- **Goal A**
In the forum thread on barcodes in PDFs, the original poster notes that it would be easy to rasterize a page and pass it to another SDK, yet still asks the forum first. Using the thread's own words, explain in one to three sentences why the poster asks.
- **Goal B**
According to the reply in the forum thread on barcodes in PDFs, how are barcodes typically rendered in a PDF?
- **Goal C**
Reproduce word for word the stretch of the forum thread on barcodes in PDFs from "Re: Barcode finding" through "for some time.".

┌─ Excerpt provided

Barcode finding and reading from PDF content?

This Forum is for the use of Software Developers requiring help and assistance for Tracker Software's PDF-Tools SDK of Library DLL functions(only) - Please use the PDF-XChange Drivers API SDK Forum for assistance with all PDF Print Driver related topics or PDF-XChange Viewer SDK if appropriate.

Moderators: TrackerSupp-Daniel, Tracker Support, Vasyl-Tracker Dev Team, Chris - Tracker Supp, Sean - Tracker, Tracker Supp-Stefan

Post Reply
omascia
User
Posts: 48
Joined: Thu Mar 11, 2010 7:07 pm

Barcode finding and reading from PDF content?

Post by omascia »

Are there know good paths to recognize (should I ask this in the OCR topic?) barcodes within a PDF? Through means offered by PDF-Tools SDK or through additional third-parties? It surely would be easy to rasterize a page then hand it for processing to another SDK. Just checking if I'm not about to invest into something I would already have (or close to) and checking if users have past experience doing this with what additional tool. If they're willing to share their experience of course.

Thanks a lot,
User avatar
Paul - Tracker Supp
Site Admin
Posts: 6829
Joined: Wed Mar 25, 2009 10:37 pm
Location: Chemainus, Canada
Contact:

Re: Barcode finding and reading from PDF content?

Post by Paul - Tracker Supp »

Hi omascia,

typically bar codes in a PDF are rendered using a barcode font or directly as an image. At present there is not anything in our SDK for reading the bar codes however we are planning on adding some functionality to locate bar codes in a PDF and extract some information from them. This is however a long term goal and is not going to be ready for some time.

└─
┌─ Provided data

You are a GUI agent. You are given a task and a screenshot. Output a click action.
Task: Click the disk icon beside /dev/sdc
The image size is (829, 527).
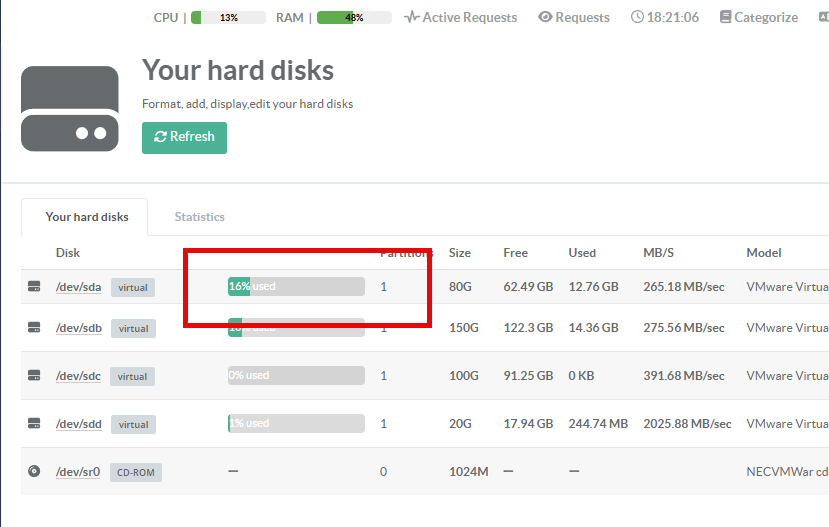pos(34,376)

└─

- **Task response A**
The poster wants to avoid investing in something they may already have, or nearly have, through the PDF-Tools SDK. They also want to learn whether other users have done this before and which additional tool they used.

- **Task response B**
They are rendered using a barcode font or directly as an image.

- **Task response C**
Re: Barcode finding and reading from PDF content?

Post by Paul - Tracker Supp »

Hi omascia,

typically bar codes in a PDF are rendered using a barcode font or directly as an image. At present there is not anything in our SDK for reading the bar codes however we are planning on adding some functionality to locate bar codes in a PDF and extract some information from them. This is however a long term goal and is not going to be ready for some time.